Abstract
Afterload of the left ventricle (LV) is defined as ventricular wall stress while ejecting LV stroke volume (SV). When the afterload increases at a given level of myocardial contractility or preload, SV decreases, reaching zero level (afterload mismatch). Then the treatment of afterload mismatch is an important framework during cardiovascular anesthesia. Normally, an effective arterial elastance (Ea) to end-systolic elastance (Ees) ratio (Ea/Ees) is maintained at an optimal level of 0.5 to 1. Relief of afterload mismatch by vasodilator is the mainstay during hemodynamic management of patients with severely depressed myocardial systolic function, such as in dilated cardiomyopathy.
In the current understanding of the pathophysiology of chronic heart failure (HF), HF with LV diastolic dysfunction is increasingly compared to HF with systolic dysfunction.
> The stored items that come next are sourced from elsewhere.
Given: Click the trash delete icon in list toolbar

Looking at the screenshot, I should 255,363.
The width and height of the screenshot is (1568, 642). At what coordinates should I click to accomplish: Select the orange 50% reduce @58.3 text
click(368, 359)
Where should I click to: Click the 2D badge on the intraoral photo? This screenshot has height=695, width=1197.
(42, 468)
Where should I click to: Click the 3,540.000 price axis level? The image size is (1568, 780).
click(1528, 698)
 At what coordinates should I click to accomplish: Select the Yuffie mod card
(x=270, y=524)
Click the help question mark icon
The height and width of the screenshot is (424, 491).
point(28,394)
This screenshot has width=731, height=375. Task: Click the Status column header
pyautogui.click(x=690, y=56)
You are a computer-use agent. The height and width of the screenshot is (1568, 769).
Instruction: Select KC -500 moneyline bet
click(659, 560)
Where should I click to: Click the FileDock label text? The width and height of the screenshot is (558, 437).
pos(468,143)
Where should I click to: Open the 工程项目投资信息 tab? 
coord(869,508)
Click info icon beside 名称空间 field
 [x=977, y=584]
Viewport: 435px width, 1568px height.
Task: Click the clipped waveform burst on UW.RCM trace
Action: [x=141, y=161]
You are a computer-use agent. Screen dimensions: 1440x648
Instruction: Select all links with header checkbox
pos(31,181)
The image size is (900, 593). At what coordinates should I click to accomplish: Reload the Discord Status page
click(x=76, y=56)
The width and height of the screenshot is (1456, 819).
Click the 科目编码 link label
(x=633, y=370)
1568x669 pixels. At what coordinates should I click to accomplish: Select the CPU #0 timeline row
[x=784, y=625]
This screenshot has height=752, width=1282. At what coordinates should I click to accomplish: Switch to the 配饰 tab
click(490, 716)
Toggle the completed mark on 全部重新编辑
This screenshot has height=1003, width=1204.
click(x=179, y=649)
Vasodilator therapy for HF will still be controversial. In patients with diastolic dysfunction, myocardial contractility could be preserved, and ino-dilator (e.g. phosphodiesterase III inhibitor) possibly worsens myocardial function.
Afterload mismatch is a conceptual framework for the assessment of LV function ; however, in our clinical understanding, the increase in afterload will be sure to cause hemodynamic instability or myocardial dysfunction. Mismatch between afterload and myocardial contractility, and between preload should be modulated within this framework.